Alcohol and Eating Habits: What You Need to Know
If you’ve ever found yourself munching on potato chips after a few drinks, your hormones might be playing a role in that. Researchers have pointed out that alcohol can impact appetite, potentially leading to overeating.
Investigations into the relationship between alcohol and eating have produced mixed results, according to scientists from the University of Sydney. Their findings, shared in obesity reviews, highlight that while alcohol contributes calories, the overall impact on a person’s calorie intake can depend largely on their eating habits.
Some earlier studies suggest that drinking alcohol may boost levels of a hormone called FGF21, which influences taste preferences—making us want richer flavors while reducing our cravings for sweet foods.
In an environment where minimally processed foods are available, people generally prefer high-protein options that help them feel full. However, when diets lean heavily towards ultra-processed foods that might taste similarly appealing but lack protein, individuals often find themselves eating more. These foods have been labeled as “protein decoys.”
According to the research, those who consume ultra-processed foods tend to intake more calories, likely because they don’t feel satisfied without adequate protein.
After analyzing various experimental studies and interviewing over 9,000 Australians, the researchers discovered that those who drank alcohol usually opted for more flavorful foods but less sweet ones compared to those who didn’t drink. It became clear that during drinking days, their consumption of palatable foods increased.
Interestingly, individuals who enjoyed meals characterized by low protein and high fat—often found in ultra-processed options—ended up consuming about 40% more calories than what is recommended, even before accounting for alcohol consumption.

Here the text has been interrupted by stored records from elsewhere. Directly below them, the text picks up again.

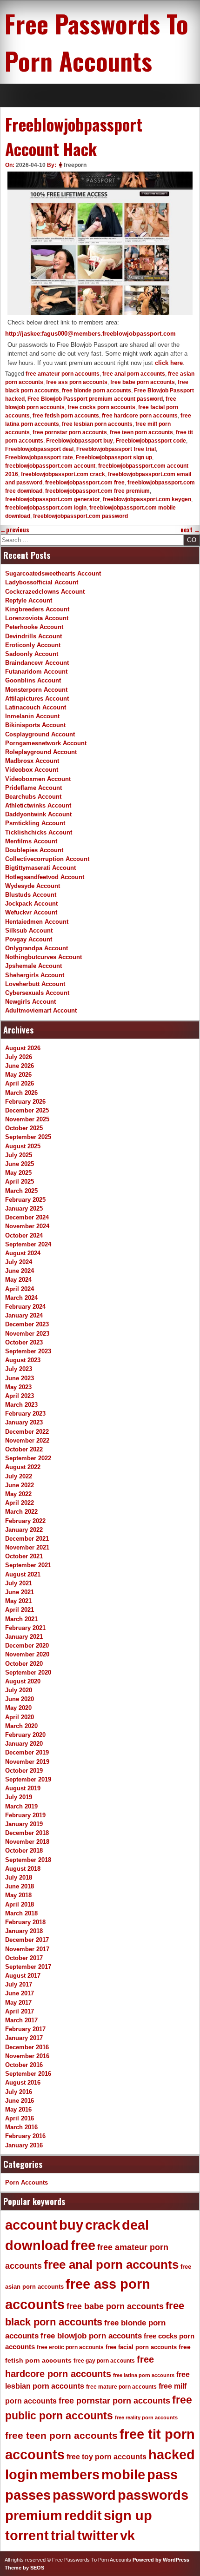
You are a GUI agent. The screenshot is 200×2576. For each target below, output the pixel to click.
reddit (83, 2515)
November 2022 (27, 1440)
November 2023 (27, 1333)
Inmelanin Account (32, 716)
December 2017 (27, 1939)
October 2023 (24, 1342)
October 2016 (24, 2064)
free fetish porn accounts (66, 415)
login (21, 2474)
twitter (97, 2535)
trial (63, 2535)
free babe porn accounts (142, 382)
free (83, 2245)
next (190, 529)
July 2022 (18, 1476)
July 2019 (18, 1797)
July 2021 (18, 1583)
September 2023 (28, 1351)
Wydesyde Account (32, 885)
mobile (123, 2474)
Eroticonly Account (32, 645)
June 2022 (19, 1485)
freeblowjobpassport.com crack (63, 474)
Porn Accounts (26, 2182)
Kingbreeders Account (37, 609)
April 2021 (19, 1609)
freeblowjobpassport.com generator (52, 499)
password (84, 2495)
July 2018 (18, 1877)
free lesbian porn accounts (97, 424)
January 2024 (24, 1315)
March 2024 (21, 1297)
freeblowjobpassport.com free (85, 482)
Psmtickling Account (35, 823)
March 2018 (21, 1913)
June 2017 (19, 1993)
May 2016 (18, 2109)
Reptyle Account (28, 600)
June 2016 (19, 2100)
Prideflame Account (33, 787)
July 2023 (18, 1368)
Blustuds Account (30, 894)
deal (135, 2225)
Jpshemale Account (33, 965)
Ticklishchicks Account (38, 832)
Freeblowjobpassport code (151, 440)
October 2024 (24, 1235)
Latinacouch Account (35, 707)
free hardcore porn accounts (140, 415)
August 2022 (22, 1466)
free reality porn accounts (146, 2417)
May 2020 (18, 1707)
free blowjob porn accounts (91, 2335)
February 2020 (25, 1734)
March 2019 (21, 1806)
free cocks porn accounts (101, 407)
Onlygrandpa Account (36, 948)
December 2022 (27, 1431)
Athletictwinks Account (38, 805)
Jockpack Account (31, 903)
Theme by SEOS (24, 2567)
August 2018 (22, 1868)
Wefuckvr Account (31, 912)
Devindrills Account (33, 636)
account (31, 2225)
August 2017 (22, 1975)
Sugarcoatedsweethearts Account (53, 573)
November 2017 (27, 1949)
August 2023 (22, 1360)
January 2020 (24, 1743)
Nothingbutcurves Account (43, 957)
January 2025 (24, 1208)
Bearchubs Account (33, 796)
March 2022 (21, 1511)
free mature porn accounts (121, 2387)
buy (71, 2225)
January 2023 (24, 1422)
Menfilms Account (31, 841)
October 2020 (24, 1663)
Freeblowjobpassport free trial (116, 449)
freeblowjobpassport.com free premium (97, 491)
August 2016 (22, 2082)
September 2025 (28, 1136)
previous (14, 529)
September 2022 (28, 1458)
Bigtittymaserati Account (40, 867)
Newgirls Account (30, 1001)
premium (33, 2515)
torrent (27, 2535)
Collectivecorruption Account (47, 858)
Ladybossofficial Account (41, 582)
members (70, 2474)
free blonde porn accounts (96, 390)
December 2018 (27, 1832)
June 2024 (19, 1270)
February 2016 (25, 2135)
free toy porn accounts (107, 2456)
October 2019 (24, 1770)
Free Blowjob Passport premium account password (95, 399)
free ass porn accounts (76, 382)
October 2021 (24, 1556)
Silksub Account (29, 930)
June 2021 (19, 1592)
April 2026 (19, 1083)
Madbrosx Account (32, 760)
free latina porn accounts (143, 2375)
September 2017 (28, 1966)
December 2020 (27, 1645)
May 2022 (18, 1493)
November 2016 (27, 2056)
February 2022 (25, 1520)
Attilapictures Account (37, 698)
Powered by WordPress (161, 2560)
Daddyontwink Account (38, 814)
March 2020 (21, 1725)
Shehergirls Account (34, 975)
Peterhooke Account (34, 626)
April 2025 (19, 1181)
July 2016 (18, 2091)
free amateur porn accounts (63, 374)
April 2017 (19, 2011)
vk (127, 2535)
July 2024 (18, 1261)
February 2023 (25, 1413)
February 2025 (25, 1199)
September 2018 (28, 1859)
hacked (171, 2454)
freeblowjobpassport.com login (46, 507)
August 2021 (22, 1574)
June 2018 (19, 1886)
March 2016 (21, 2127)
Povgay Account (28, 939)
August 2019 (22, 1788)
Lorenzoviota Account (36, 618)
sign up (128, 2515)
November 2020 (27, 1654)
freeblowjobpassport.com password (80, 516)
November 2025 (27, 1119)
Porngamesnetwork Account (46, 743)
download (37, 2245)
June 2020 (19, 1698)
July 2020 (18, 1690)
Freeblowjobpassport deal (39, 449)
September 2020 (28, 1672)
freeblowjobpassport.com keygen (147, 499)
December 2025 (27, 1110)
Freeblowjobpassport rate (39, 457)
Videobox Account (31, 769)
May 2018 (18, 1895)
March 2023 (21, 1404)
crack (102, 2225)
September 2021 (28, 1565)
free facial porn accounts (141, 2347)
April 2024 (19, 1288)
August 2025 (22, 1146)
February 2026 (25, 1101)
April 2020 (19, 1717)
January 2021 (24, 1636)
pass (162, 2474)
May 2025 (18, 1172)
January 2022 (24, 1529)
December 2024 (27, 1217)
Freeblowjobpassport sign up (114, 457)
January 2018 (24, 1930)
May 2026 (18, 1074)
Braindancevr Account (37, 662)
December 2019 (27, 1752)
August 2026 (22, 1048)
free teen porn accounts (141, 432)
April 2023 (19, 1395)
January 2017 (24, 2037)
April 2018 (19, 1904)
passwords (153, 2495)
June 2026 (19, 1065)
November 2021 (27, 1547)
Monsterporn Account (36, 689)
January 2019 (24, 1824)
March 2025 (21, 1190)
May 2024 (18, 1279)
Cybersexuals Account (37, 992)
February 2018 (25, 1922)
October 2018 (24, 1850)
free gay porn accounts (104, 2360)
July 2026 (18, 1056)
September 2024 (28, 1244)
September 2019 (28, 1779)
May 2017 (18, 2002)
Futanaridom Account (36, 671)
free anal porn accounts (133, 374)
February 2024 (25, 1306)
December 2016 (27, 2047)
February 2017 (25, 2029)
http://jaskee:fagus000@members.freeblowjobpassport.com (90, 333)
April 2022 (19, 1502)
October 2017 (24, 1957)
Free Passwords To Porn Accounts (96, 42)
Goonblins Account (33, 680)
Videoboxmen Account (38, 778)
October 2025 (24, 1128)
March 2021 (21, 1619)
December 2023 (27, 1324)
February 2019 (25, 1815)
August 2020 (22, 1681)
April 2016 (19, 2118)
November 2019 (27, 1761)
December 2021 (27, 1538)
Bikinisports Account (35, 725)
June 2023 (19, 1378)
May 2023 (18, 1387)
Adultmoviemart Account (41, 1010)
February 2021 (25, 1627)
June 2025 (19, 1163)
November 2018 (27, 1841)
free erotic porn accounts (70, 2347)
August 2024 (22, 1253)
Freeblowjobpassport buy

Researchers theorize that the increased appetite triggered by alcohol combined with the consumption of highly processed foods could potentially contribute to the obesity crisis.
This phenomenon might explain why findings around alcohol’s effects on caloric intake vary so much, likely hinging on the kinds of food consumed during drinking.
While the study did not directly measure FGF21 levels, it referenced previous scientific insights to shape its conclusions, acknowledging that they couldn’t provide direct proof regarding the role of this hormone in food consumption.
They also recognized that their study faced limitations since it relied mainly on secondary evidence from a population survey.
In light of their findings, the researchers suggested that reducing intake of highly processed foods, particularly snack items, could be crucial in minimizing weight gain for adults who drink regularly.
Morgan Biemiller, a registered dietitian from Ohio, expressed that the study’s outcomes didn’t surprise her. She stated that alcohol affects various biological and behavioral systems that regulate appetite.
According to Biemiller, alcohol influences the signals related to hunger and changes the brain’s reward pathways, altering taste perceptions as well.
To avoid the trap of overeating ultra-processed foods, she recommends having a proper meal before drinking. Her ideal fare? A mix of protein, fiber-rich carbs, and healthy fats, which could help slow alcohol absorption and curb urges for unhealthy snacks later.
Biemiller suggests options like chicken, rice, salad, or salmon with potatoes and broccoli for pre-drink meals.
Making decisions about late-night snacks ahead of drinking might help too. If healthy options are readily available, you’re less likely to opt for convenient but less nutritious choices later.
In terms of snacks, she recommends keeping minimally processed options—like nuts, cheese, fruits, hummus, veggies, and hard-boiled eggs—on hand. Staying hydrated is also essential, as alternating alcoholic beverages with water can help manage both your alcohol intake and hangover symptoms.
Biemiller notes that while cutting back on alcohol is generally beneficial for health, there are ways to mitigate the downsides when choosing to drink. She advises maintaining moderate drinking habits, as the health risks increase with higher consumption. Opting for drinks lower in carbohydrates, like dry wine or light beer, and avoiding sugary cocktails can also be smart choices.
Lastly, she suggests that alcohol should be for enjoyment, not as a means to handle stress.